Records from a dataset
* * * * *

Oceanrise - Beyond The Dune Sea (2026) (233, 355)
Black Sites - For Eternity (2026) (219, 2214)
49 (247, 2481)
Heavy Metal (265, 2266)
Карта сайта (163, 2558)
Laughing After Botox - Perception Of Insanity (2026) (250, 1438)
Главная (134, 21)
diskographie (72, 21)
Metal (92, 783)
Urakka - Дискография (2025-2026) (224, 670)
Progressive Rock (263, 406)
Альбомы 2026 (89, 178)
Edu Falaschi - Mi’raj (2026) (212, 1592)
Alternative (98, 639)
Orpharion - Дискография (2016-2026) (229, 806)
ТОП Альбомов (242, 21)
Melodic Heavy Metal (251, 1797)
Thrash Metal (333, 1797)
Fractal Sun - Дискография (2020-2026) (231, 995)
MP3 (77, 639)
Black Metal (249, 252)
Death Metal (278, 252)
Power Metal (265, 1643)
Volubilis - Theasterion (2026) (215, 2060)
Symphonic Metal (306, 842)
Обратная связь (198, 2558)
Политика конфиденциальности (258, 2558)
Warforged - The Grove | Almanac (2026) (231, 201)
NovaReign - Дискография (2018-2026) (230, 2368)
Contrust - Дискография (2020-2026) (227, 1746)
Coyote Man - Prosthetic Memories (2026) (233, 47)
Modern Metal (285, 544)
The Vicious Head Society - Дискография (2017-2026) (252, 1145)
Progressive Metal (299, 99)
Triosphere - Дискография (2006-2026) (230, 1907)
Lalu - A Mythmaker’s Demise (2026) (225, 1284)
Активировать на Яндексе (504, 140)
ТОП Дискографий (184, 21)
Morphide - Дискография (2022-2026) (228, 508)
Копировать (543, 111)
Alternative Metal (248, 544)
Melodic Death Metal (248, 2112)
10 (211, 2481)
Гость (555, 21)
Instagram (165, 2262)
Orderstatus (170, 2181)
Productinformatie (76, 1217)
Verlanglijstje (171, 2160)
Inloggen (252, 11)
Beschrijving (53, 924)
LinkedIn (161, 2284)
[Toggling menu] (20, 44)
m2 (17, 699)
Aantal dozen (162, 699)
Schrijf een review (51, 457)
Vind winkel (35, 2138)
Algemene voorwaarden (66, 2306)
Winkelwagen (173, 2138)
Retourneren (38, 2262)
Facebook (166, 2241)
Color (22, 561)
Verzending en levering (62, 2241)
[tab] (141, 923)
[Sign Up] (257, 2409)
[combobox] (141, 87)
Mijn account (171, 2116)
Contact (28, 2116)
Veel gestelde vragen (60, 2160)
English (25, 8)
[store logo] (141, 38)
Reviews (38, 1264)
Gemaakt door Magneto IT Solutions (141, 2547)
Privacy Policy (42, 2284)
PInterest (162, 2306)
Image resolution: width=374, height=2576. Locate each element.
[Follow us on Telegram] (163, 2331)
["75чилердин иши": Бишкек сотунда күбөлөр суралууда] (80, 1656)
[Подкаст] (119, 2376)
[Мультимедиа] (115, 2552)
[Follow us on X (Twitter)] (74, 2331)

* * * * *

• WRITTEN TASK:
Return, unchanged, the lines from the start of the records through the line containing "[Подкаст] (119, 2376)", including that line.

• WRITTEN RESPONSE:
Oceanrise - Beyond The Dune Sea (2026) (233, 355)
Black Sites - For Eternity (2026) (219, 2214)
49 (247, 2481)
Heavy Metal (265, 2266)
Карта сайта (163, 2558)
Laughing After Botox - Perception Of Insanity (2026) (250, 1438)
Главная (134, 21)
diskographie (72, 21)
Metal (92, 783)
Urakka - Дискография (2025-2026) (224, 670)
Progressive Rock (263, 406)
Альбомы 2026 (89, 178)
Edu Falaschi - Mi’raj (2026) (212, 1592)
Alternative (98, 639)
Orpharion - Дискография (2016-2026) (229, 806)
ТОП Альбомов (242, 21)
Melodic Heavy Metal (251, 1797)
Thrash Metal (333, 1797)
Fractal Sun - Дискография (2020-2026) (231, 995)
MP3 (77, 639)
Black Metal (249, 252)
Death Metal (278, 252)
Power Metal (265, 1643)
Volubilis - Theasterion (2026) (215, 2060)
Symphonic Metal (306, 842)
Обратная связь (198, 2558)
Политика конфиденциальности (258, 2558)
Warforged - The Grove | Almanac (2026) (231, 201)
NovaReign - Дискография (2018-2026) (230, 2368)
Contrust - Дискография (2020-2026) (227, 1746)
Coyote Man - Prosthetic Memories (2026) (233, 47)
Modern Metal (285, 544)
The Vicious Head Society - Дискография (2017-2026) (252, 1145)
Progressive Metal (299, 99)
Triosphere - Дискография (2006-2026) (230, 1907)
Lalu - A Mythmaker’s Demise (2026) (225, 1284)
Активировать на Яндексе (504, 140)
ТОП Дискографий (184, 21)
Morphide - Дискография (2022-2026) (228, 508)
Копировать (543, 111)
Alternative Metal (248, 544)
Melodic Death Metal (248, 2112)
10 (211, 2481)
Гость (555, 21)
Instagram (165, 2262)
Orderstatus (170, 2181)
Productinformatie (76, 1217)
Verlanglijstje (171, 2160)
Inloggen (252, 11)
Beschrijving (53, 924)
LinkedIn (161, 2284)
[Toggling menu] (20, 44)
m2 (17, 699)
Aantal dozen (162, 699)
Schrijf een review (51, 457)
Vind winkel (35, 2138)
Algemene voorwaarden (66, 2306)
Winkelwagen (173, 2138)
Retourneren (38, 2262)
Facebook (166, 2241)
Color (22, 561)
Verzending en levering (62, 2241)
[tab] (141, 923)
[Sign Up] (257, 2409)
[combobox] (141, 87)
Mijn account (171, 2116)
Contact (28, 2116)
Veel gestelde vragen (60, 2160)
English (25, 8)
[store logo] (141, 38)
Reviews (38, 1264)
Gemaakt door Magneto IT Solutions (141, 2547)
Privacy Policy (42, 2284)
PInterest (162, 2306)
Image resolution: width=374, height=2576. Locate each element.
[Follow us on Telegram] (163, 2331)
["75чилердин иши": Бишкек сотунда күбөлөр суралууда] (80, 1656)
[Подкаст] (119, 2376)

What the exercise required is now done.